This project addresses the uncertainty of New York taxi fares by using a random forest model that integrates peak hour analysis and inflation data from 2016 to 2025. It achieves a precise prediction with a root mean square error (RMSE) of only $1.79, providing a reliable reference for travelers, the taxi industry, and urban planning.

## Project Background: The Uncertainty Challenge of New York Taxi Fares

As an international metropolis, New York relies heavily on taxis as an important means of transportation. However, peak-hour congestion, late-night surcharges, and long-term inflation make fares difficult to predict, causing inconvenience to passengers.
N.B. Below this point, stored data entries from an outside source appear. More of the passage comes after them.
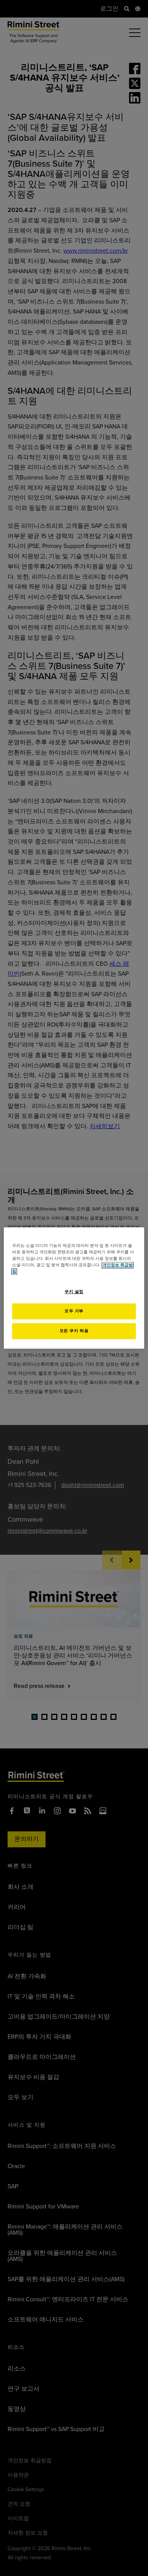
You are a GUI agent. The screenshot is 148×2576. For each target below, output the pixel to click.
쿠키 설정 (74, 1292)
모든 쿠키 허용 (74, 1331)
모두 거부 (74, 1311)
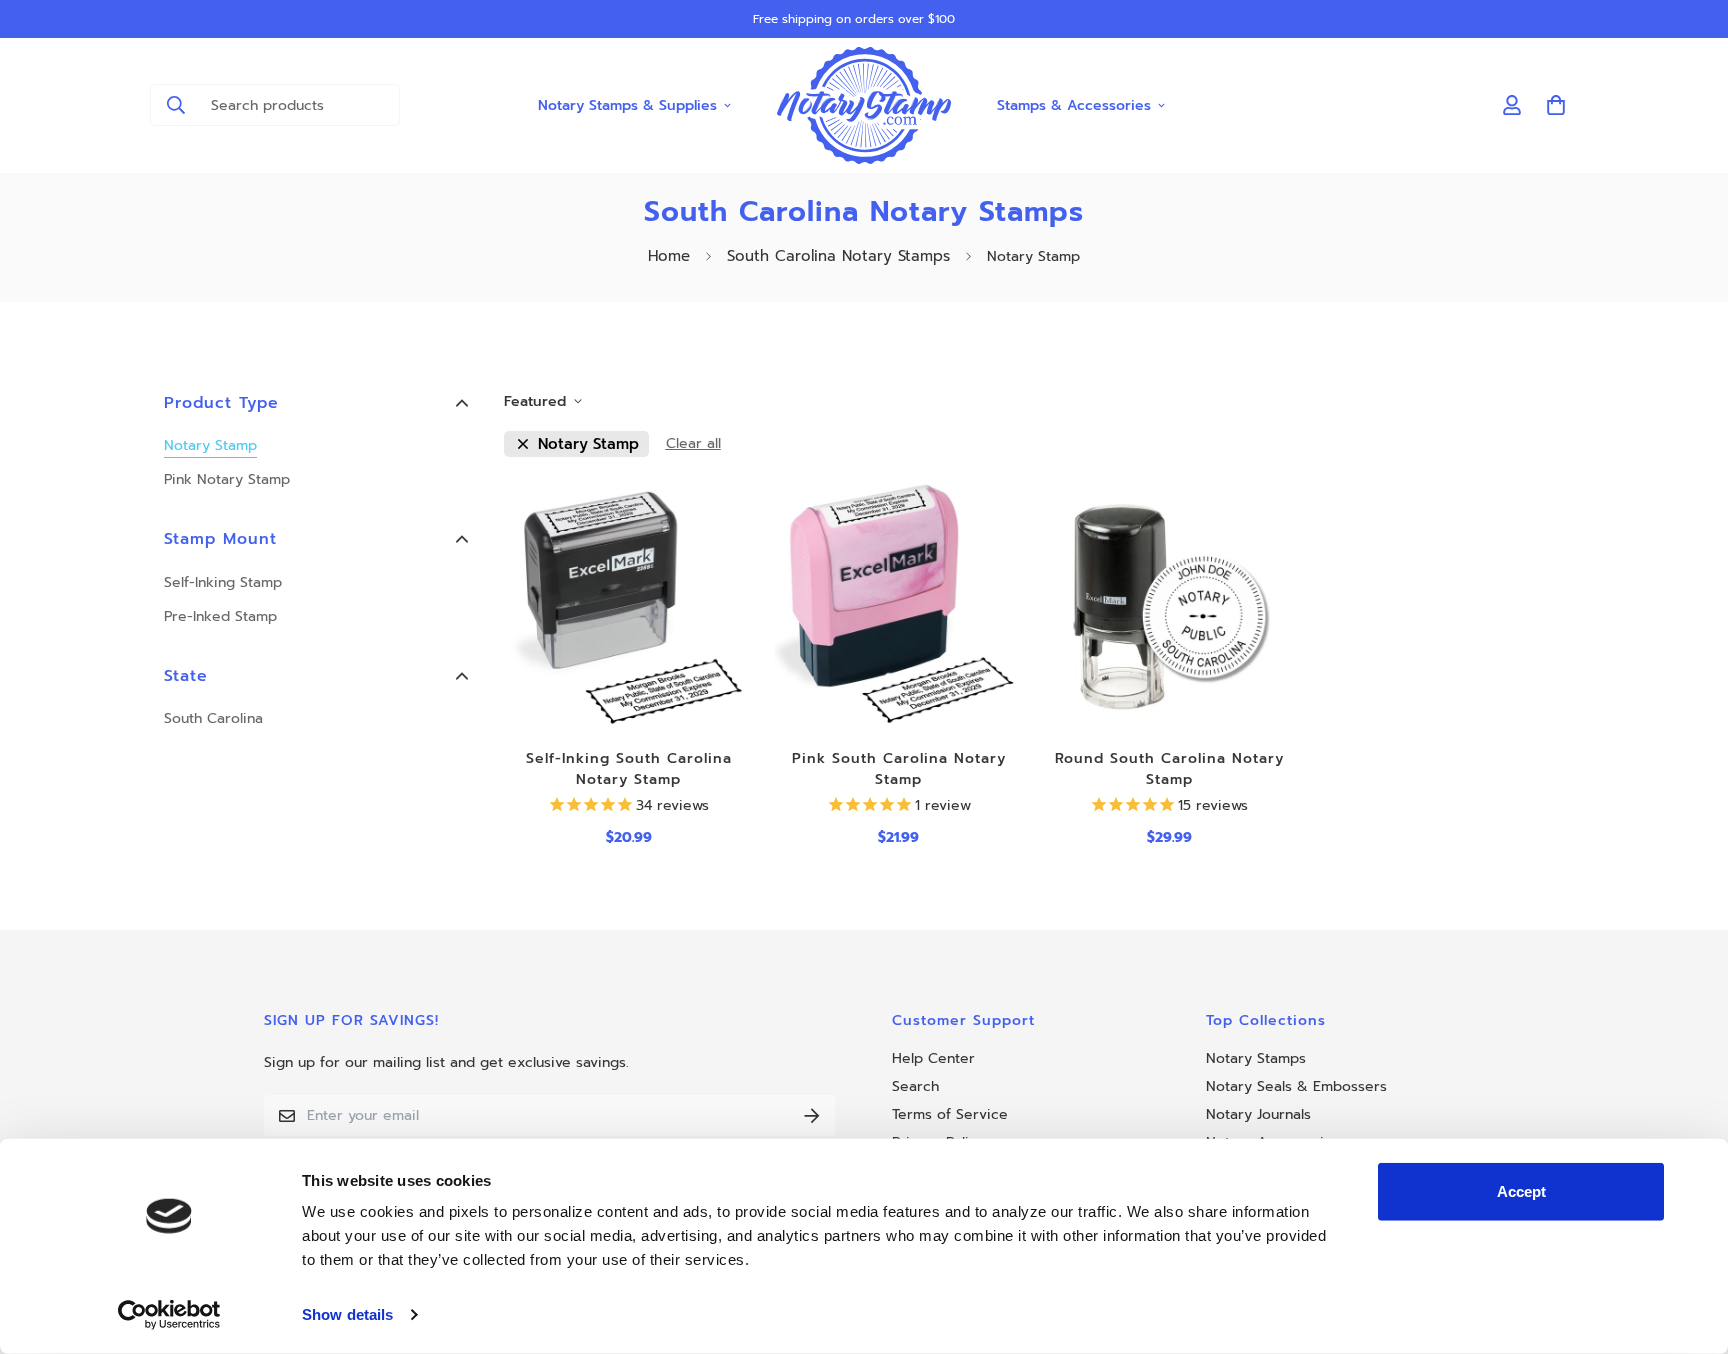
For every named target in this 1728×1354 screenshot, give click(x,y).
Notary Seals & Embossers (1296, 1086)
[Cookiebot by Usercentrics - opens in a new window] (169, 1315)
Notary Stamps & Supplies (627, 104)
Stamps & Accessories (1074, 104)
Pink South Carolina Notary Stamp (899, 769)
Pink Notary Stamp (227, 479)
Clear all (693, 443)
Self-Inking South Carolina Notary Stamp (629, 769)
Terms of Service (950, 1114)
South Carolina (213, 718)
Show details (347, 1314)
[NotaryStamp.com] (864, 105)
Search (915, 1086)
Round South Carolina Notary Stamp (1169, 769)
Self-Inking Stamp (223, 582)
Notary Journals (1258, 1114)
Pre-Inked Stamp (220, 616)
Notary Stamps (1256, 1058)
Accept (1521, 1191)
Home (669, 256)
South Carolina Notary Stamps (838, 256)
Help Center (933, 1058)
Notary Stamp (210, 445)
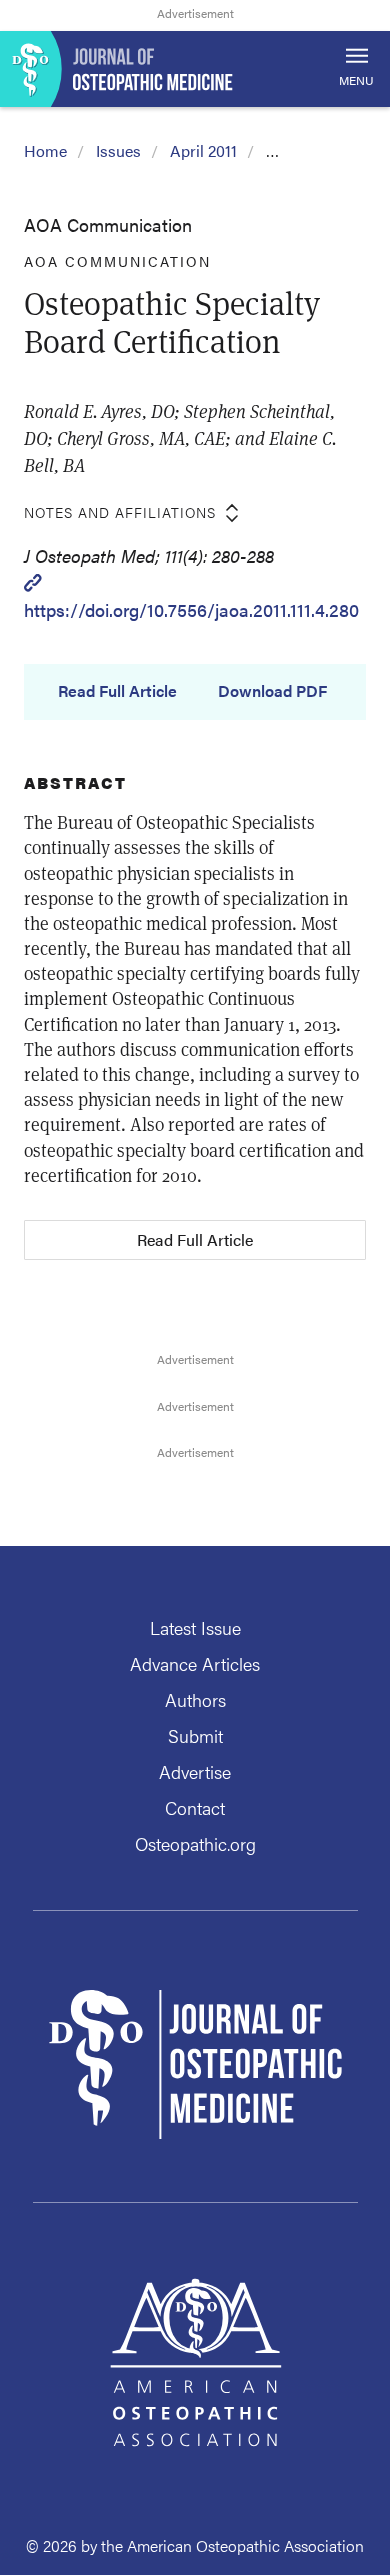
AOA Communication (108, 224)
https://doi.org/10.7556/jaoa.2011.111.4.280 (191, 609)
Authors (195, 1699)
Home (45, 150)
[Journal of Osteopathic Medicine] (195, 69)
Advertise (195, 1771)
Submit (195, 1735)
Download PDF (272, 691)
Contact (195, 1807)
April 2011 (203, 150)
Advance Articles (195, 1663)
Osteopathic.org (195, 1843)
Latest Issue (195, 1627)
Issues (118, 150)
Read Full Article (117, 691)
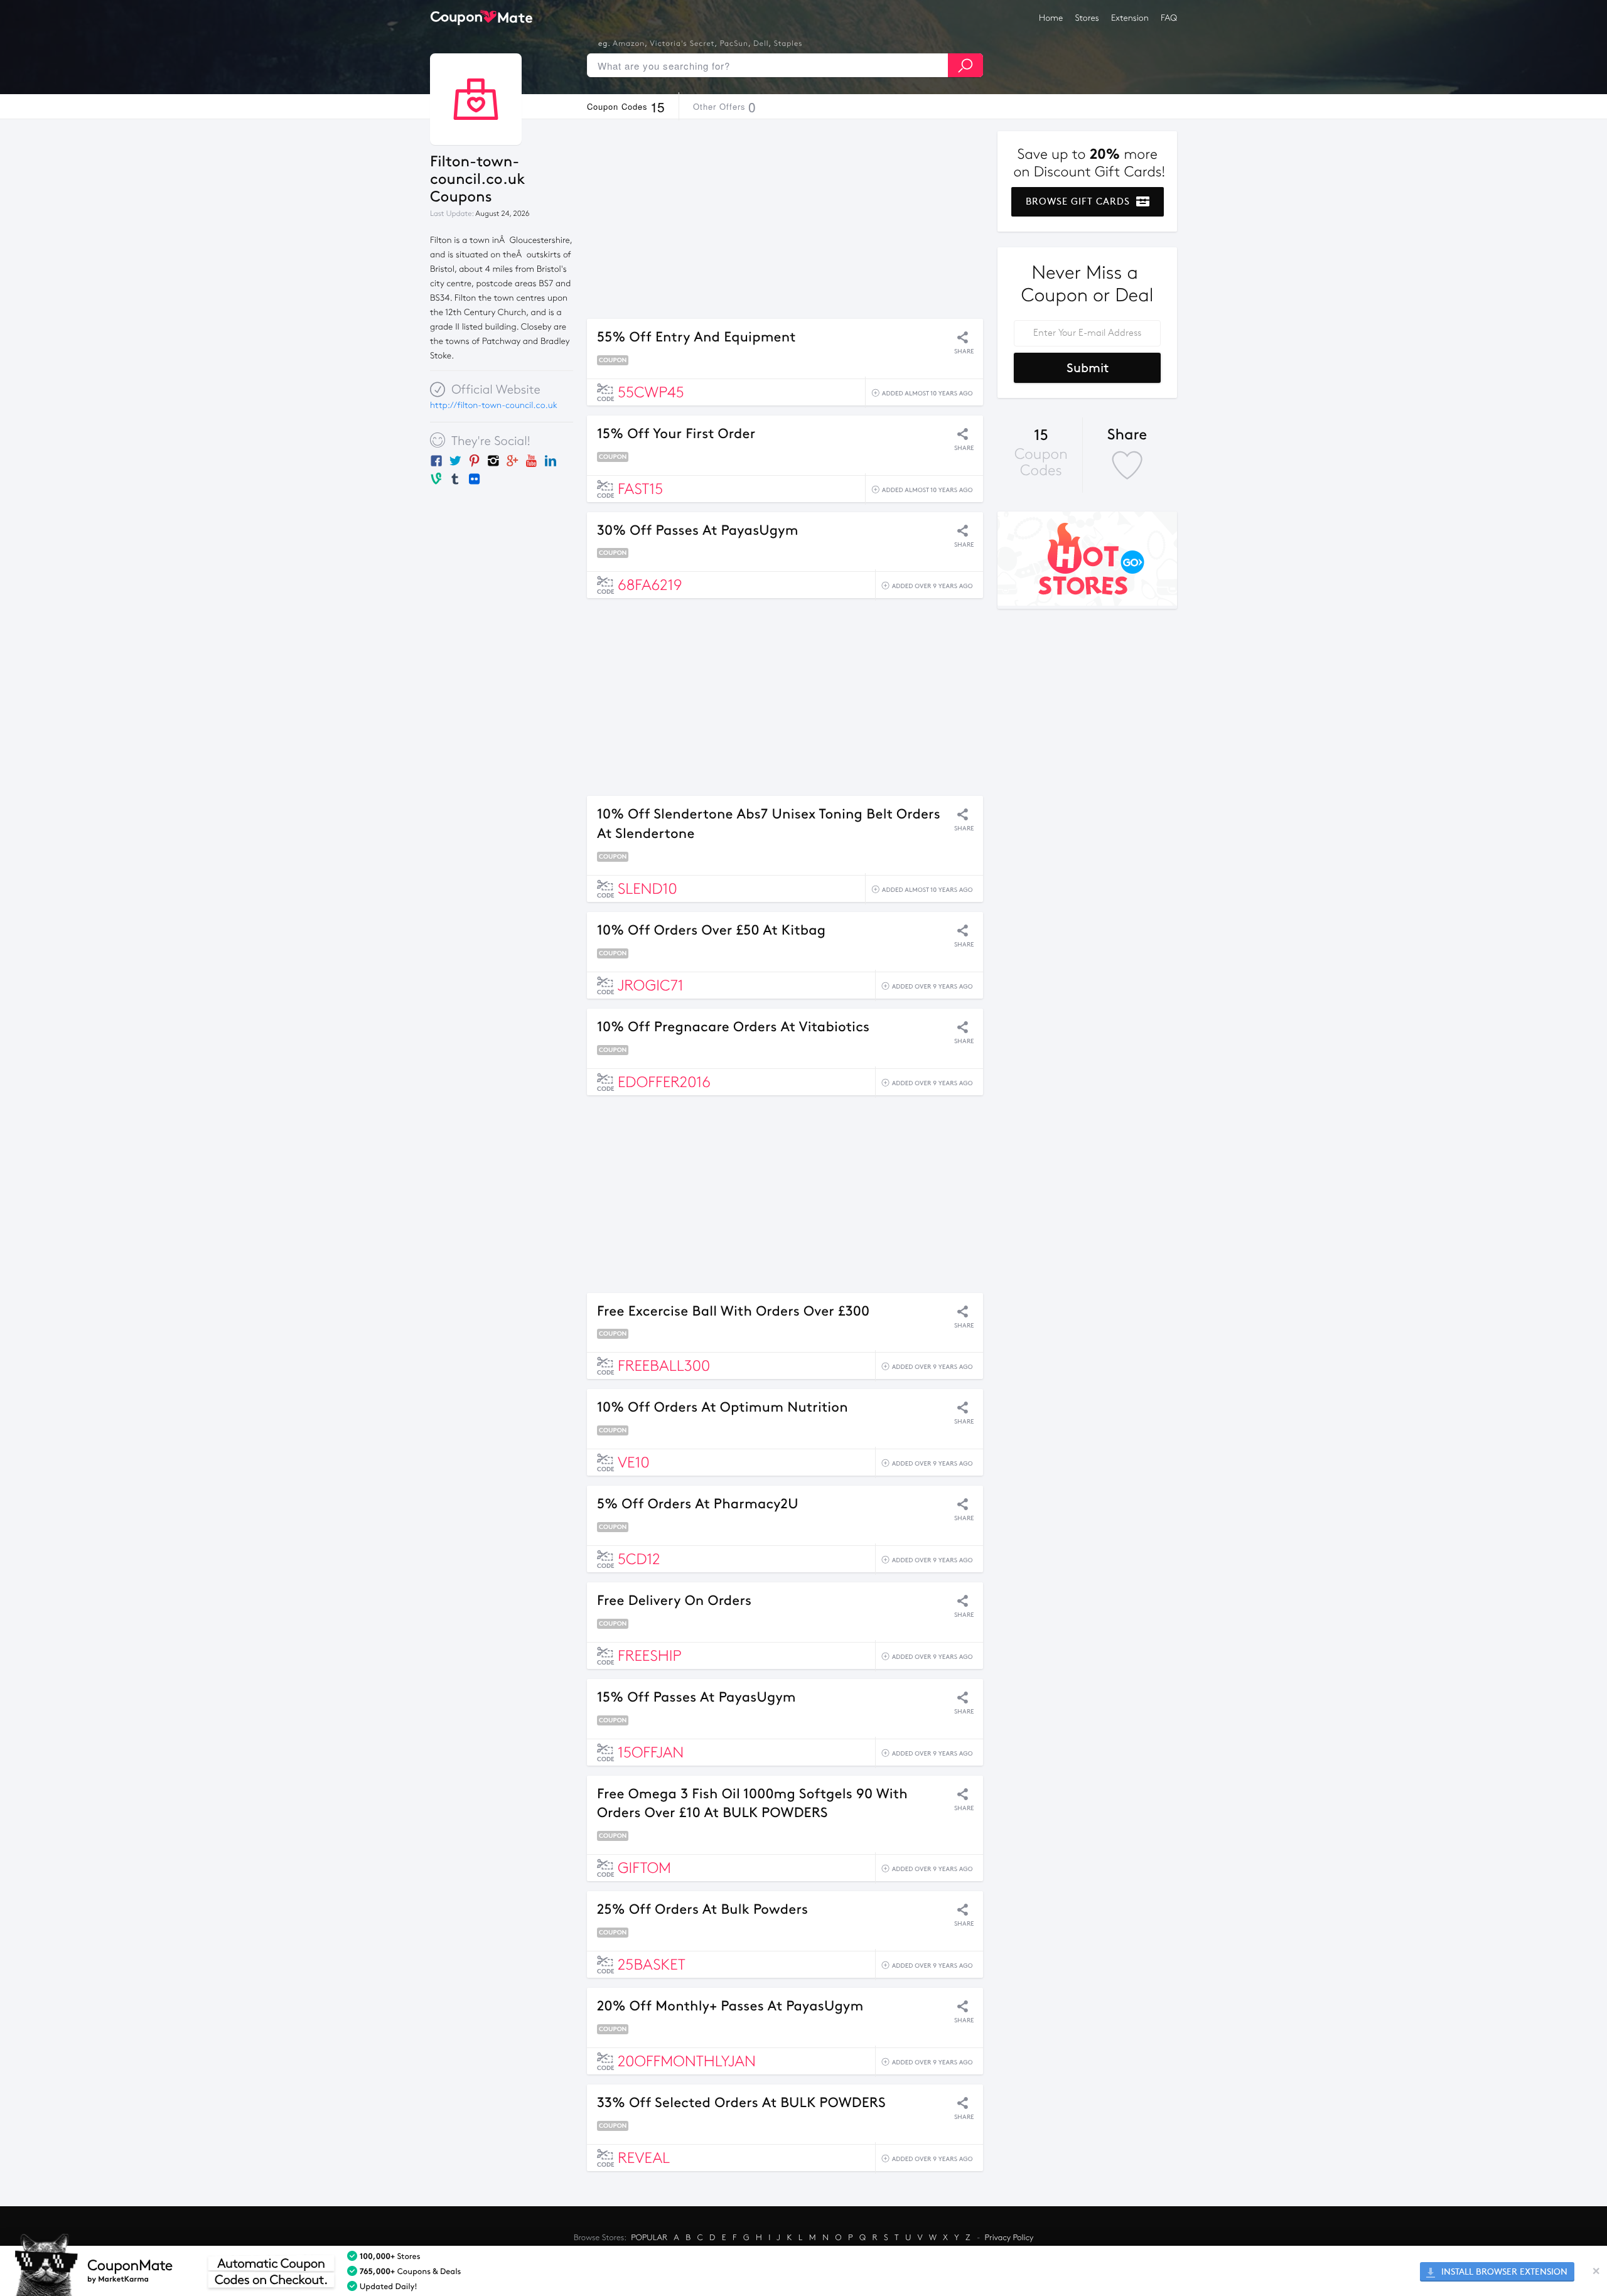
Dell (760, 44)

This project aims to address this practical need through machine learning technology.

## Core Technical Architecture: Random Forest and Multi-Factor Integration

1. **Random Forest Algorithm**: This algorithm was chosen for its strong ability to handle high-dimensional data, reduce overfitting, and its advantages such as feature importance analysis and nonlinear modeling; 2. **Peak Hour Module**: Identifies travel time types, estimates congestion coefficients, and converts them into features; 3. **Inflation Tracking Mechanism**: Incorporates base rates, per-mile prices, surcharge changes, and CPI inflation coefficients from 2016 to 2025 to ensure predictions reflect current price levels.

## System Functions: A Simple and Easy-to-Use Prediction Process

The system provides an intuitive interactive interface, and prediction only requires three steps: 1. Enter the start and end locations (supports address text and map point selection); 2. Select the travel time (automatically determines peak hours); 3. Obtain the prediction result and detailed fare breakdown (base fare, mileage fee, surcharge, etc.).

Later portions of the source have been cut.